By far the largest annual gathering of humans in the world is the pilgrimage to Mecca, which in 2018 alone saw about 2.4 million Muslims make the religious trip.
Given approximately a whopping quarter of world's population identifies as Muslim, and each adherent is supposed to make the trip as a "religious duty" at least once in their lives, the latest coronavirus news out of the Middle East is almost unprecedented and hugely disruptive to travel patterns into the gulf region.
Saudi Arabia has now suspended entry visas for pilgrim's wishing to visit the kingdom's holy sites, the foreign ministry has announced.
The AFP reports:
The government is "suspending entry to the Kingdom for the purpose of Umrah and visiting the Prophet's Mosque temporarily", the foreign ministry said in a statement, referring to the Islamic pilgrimage to Mecca that can be undertaken at any time of year.
Umrah attracts tens of thousands of devout Muslims from all over the globe each month.
"Saudi Arabia renews its support for all international measures to limit the spread of this virus and urges its citizens to exercise caution before travelling to countries experiencing coronavirus outbreaks," the Saudi foreign ministry statement said. "We ask God Almighty to spare all humanity from all harm."
Simultaneously, the Saudi foreign ministry said it's suspending visas for any tourists coming from countries considered a "danger" for the spread of coronavirus.
Annual number of Hajj pilgrims to Saudi Arabia from 1999 to 2018:
Countries surrounding Saudi Arabia have lately begun to report their first cases, especially the United Arab Emirates, which now has at least 13 confirmed cases, in a worrisome sign in could hit the gulf region hard, given also it's a major international transport hub straddling east Asia and the West.
Kuwait, Bahrain, and Oman have also each reported a handful of cases, while numbers look to be soaring in panic-stricken Iran across the Persian Gulf.
Though millions visit Mecca and Medina throughout the year, the surge of pilgrims reaches a peak during the 10-day Hajj, which is this year set for late July into early August. Spread of disease has always been a major concern, given the extremely "close quarters" during the major religious event.

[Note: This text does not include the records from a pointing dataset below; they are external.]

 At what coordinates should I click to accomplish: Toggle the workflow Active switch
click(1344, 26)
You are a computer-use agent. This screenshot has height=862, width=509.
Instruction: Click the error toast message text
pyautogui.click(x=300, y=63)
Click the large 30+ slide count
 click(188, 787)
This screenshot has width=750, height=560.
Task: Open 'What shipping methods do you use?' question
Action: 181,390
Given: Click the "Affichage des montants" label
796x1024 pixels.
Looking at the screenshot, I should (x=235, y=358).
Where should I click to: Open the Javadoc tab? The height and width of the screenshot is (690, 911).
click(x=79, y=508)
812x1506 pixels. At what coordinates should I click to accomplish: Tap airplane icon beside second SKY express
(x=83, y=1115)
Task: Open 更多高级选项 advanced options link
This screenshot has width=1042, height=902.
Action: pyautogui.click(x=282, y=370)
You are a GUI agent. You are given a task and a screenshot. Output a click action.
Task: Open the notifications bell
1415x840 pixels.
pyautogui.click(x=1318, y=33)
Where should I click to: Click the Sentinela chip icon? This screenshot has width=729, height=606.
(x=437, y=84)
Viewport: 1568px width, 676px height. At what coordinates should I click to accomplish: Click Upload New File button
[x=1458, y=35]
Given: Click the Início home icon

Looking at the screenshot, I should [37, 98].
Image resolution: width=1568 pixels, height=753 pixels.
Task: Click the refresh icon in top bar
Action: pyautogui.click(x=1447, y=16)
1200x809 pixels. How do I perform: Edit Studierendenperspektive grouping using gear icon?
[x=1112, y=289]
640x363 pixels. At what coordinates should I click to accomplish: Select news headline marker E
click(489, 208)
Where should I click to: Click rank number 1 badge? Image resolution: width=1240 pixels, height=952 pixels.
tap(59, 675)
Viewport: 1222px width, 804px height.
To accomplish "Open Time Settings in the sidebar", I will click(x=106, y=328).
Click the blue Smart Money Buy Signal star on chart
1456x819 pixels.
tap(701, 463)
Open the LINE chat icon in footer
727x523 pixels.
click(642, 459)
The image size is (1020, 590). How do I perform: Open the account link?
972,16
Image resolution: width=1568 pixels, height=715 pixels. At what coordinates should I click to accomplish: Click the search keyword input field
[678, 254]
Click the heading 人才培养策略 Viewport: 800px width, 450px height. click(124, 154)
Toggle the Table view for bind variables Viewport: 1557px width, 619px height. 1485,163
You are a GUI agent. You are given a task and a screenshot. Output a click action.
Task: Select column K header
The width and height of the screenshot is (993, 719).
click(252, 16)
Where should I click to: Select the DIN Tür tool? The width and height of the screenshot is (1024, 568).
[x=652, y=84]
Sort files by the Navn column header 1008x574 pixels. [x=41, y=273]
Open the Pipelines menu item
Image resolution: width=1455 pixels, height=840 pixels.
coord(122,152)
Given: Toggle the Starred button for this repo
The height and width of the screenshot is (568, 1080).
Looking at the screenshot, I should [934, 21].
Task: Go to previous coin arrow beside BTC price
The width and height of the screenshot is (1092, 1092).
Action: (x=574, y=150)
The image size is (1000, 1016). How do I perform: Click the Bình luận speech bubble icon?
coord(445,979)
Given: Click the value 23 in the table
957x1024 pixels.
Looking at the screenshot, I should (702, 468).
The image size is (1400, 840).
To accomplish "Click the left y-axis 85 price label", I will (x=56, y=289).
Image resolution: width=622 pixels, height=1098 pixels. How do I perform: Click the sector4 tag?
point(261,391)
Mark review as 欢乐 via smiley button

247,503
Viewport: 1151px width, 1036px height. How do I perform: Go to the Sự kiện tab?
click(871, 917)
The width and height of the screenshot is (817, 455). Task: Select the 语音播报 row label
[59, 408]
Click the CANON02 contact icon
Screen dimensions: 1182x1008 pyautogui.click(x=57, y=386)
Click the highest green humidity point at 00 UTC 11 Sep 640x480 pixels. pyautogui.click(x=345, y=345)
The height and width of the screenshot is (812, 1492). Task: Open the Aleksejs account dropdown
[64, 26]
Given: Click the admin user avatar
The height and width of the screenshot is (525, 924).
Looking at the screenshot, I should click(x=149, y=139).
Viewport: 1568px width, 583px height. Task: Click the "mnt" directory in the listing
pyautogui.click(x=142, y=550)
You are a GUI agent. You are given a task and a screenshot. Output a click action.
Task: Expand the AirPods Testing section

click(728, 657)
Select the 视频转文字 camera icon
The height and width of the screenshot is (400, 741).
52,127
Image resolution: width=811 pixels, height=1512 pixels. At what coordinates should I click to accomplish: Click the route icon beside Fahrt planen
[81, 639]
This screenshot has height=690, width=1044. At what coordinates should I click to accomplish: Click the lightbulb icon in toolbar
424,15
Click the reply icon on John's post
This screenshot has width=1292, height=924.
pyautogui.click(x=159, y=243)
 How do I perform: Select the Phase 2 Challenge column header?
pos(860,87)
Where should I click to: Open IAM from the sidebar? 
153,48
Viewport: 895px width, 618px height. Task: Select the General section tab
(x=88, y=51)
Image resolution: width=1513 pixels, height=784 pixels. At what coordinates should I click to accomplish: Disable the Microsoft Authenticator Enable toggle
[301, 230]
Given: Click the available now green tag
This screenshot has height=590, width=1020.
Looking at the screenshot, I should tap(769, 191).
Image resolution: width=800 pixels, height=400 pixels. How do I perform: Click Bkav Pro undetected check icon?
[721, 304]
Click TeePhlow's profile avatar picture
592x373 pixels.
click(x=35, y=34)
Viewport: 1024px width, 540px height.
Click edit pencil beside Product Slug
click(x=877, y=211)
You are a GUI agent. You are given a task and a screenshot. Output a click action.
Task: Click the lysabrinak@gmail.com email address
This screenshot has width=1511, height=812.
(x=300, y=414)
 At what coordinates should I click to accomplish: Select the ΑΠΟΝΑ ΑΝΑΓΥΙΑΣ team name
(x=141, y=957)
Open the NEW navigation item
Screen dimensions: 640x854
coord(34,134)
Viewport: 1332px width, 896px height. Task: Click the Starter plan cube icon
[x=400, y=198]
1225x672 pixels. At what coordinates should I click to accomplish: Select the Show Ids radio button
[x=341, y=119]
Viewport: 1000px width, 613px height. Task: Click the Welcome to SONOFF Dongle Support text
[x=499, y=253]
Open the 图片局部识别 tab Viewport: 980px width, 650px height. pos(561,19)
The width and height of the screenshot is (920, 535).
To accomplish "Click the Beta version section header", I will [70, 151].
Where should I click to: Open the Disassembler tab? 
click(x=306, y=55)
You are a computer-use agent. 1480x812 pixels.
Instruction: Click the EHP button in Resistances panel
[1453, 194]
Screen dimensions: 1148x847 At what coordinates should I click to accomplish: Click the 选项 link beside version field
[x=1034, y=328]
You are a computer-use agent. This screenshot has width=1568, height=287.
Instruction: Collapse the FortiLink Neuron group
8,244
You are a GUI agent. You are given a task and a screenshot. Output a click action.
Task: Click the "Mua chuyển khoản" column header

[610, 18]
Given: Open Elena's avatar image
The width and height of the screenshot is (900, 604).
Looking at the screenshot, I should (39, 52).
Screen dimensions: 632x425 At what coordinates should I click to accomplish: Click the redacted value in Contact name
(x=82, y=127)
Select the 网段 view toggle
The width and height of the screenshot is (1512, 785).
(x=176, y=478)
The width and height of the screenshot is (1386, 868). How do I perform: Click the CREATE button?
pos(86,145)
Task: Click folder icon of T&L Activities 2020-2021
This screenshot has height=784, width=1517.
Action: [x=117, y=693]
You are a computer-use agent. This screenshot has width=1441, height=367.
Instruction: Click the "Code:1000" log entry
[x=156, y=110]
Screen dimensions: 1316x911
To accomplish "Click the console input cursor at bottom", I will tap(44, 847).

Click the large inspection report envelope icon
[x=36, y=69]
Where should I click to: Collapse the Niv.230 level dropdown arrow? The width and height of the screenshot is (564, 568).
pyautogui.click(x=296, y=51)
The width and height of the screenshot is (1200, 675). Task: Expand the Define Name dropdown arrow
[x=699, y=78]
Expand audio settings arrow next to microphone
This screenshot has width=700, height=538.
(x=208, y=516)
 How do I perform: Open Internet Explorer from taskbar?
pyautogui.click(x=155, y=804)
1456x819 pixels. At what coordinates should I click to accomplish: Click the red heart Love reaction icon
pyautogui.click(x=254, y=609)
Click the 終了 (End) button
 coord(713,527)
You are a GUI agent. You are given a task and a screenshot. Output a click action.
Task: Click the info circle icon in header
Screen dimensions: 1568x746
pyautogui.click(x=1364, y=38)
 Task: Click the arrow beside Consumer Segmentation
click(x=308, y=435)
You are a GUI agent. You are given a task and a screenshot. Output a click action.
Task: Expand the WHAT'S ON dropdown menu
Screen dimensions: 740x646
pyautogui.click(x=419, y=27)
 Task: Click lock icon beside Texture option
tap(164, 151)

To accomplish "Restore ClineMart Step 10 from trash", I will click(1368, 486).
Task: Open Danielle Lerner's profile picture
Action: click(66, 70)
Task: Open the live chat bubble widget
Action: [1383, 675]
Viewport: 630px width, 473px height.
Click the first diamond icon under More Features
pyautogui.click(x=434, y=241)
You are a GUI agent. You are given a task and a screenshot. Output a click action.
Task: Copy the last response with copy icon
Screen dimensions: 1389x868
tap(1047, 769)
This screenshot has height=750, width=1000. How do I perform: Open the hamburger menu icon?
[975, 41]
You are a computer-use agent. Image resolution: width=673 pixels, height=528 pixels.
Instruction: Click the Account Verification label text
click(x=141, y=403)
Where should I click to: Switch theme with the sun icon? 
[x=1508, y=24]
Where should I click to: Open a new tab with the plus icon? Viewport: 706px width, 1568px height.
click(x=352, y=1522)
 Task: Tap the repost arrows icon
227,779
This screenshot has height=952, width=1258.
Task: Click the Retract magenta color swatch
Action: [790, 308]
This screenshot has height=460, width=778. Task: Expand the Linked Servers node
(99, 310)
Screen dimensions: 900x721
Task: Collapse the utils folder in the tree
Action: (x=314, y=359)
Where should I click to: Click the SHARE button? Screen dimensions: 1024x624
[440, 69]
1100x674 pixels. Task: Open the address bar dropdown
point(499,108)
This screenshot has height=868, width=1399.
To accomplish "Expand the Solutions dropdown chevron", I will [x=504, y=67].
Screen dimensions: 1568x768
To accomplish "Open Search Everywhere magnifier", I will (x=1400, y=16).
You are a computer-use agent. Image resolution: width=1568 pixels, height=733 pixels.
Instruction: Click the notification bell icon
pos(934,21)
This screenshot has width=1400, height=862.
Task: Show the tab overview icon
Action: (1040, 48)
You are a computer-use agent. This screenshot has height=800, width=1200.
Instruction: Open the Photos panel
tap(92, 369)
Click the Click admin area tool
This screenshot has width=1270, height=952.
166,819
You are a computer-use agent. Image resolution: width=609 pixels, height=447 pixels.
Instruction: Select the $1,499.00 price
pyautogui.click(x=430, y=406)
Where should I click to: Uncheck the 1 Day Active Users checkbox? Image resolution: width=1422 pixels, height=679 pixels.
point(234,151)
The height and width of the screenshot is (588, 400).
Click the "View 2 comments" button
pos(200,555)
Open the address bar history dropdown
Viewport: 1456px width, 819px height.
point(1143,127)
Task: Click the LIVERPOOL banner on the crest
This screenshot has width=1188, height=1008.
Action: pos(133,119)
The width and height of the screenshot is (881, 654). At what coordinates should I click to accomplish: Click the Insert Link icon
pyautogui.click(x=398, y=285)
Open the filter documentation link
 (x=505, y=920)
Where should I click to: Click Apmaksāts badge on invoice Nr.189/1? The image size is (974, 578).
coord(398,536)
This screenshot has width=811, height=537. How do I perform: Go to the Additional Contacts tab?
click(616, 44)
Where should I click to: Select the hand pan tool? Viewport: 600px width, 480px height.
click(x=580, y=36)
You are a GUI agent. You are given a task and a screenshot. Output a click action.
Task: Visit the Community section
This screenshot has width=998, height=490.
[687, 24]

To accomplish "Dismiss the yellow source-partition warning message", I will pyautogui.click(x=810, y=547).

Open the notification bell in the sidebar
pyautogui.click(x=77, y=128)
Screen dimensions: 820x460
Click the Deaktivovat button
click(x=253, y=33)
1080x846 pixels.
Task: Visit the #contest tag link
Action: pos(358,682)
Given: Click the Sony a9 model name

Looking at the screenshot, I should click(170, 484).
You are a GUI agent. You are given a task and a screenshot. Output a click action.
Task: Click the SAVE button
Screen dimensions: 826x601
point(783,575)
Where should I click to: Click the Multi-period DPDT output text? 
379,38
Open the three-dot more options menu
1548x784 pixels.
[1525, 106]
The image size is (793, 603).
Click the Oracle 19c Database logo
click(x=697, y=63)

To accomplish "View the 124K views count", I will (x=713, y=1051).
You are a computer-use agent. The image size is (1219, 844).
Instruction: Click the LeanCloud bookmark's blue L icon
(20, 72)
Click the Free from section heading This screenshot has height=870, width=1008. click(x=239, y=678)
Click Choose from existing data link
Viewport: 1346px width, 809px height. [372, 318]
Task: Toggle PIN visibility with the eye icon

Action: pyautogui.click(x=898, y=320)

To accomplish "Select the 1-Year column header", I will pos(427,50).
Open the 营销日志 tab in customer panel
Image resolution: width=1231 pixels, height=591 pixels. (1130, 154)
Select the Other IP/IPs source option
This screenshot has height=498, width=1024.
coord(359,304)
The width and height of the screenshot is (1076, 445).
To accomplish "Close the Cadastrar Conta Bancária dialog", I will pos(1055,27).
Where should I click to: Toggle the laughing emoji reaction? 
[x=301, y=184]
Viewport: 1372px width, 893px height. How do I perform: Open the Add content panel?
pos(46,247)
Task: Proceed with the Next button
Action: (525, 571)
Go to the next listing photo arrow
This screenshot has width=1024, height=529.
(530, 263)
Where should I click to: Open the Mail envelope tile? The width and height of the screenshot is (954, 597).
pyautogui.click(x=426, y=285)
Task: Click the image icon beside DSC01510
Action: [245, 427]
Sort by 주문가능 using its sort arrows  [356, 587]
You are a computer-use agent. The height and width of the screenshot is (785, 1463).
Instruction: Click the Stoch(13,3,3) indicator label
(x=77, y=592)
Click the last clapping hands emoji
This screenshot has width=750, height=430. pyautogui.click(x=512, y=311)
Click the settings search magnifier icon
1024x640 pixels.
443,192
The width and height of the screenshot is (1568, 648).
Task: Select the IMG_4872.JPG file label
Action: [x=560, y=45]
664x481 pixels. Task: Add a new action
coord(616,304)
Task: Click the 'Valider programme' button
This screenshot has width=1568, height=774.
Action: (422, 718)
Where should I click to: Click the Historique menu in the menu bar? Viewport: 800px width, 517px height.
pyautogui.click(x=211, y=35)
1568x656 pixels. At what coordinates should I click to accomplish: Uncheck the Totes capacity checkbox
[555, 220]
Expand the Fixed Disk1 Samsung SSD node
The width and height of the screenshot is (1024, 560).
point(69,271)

Coronavirus around the region, according to the below Middle East Eye map. Iran's numbers are now believed much higher than official figures.
According to Al Jazeera:
The earliest recorded outbreak came in 632 as pilgrims fought off malaria. A cholera outbreak in 1821 killed an estimated 20,000 pilgrims. Another cholera outbreak in 1865 killed 15,000 pilgrims and then spread worldwide.
More recently, Saudi Arabia faced danger from a related coronavirus that caused Middle East respiratory syndrome, or MERS.
Analysts are calling this latest banning of pilgrims to the kingdom "unprecedented" but necessary given the extreme danger for rapid spread of the virus.
But given that the last major outbreaks recorded in the 19th century collectively killed a total estimated 35,000 people - authorities are taking no chances.
Covid-19 has infected 80,000 people globally, mainly in China, and the CDC has this week admitted the outbreak could go in "any direction".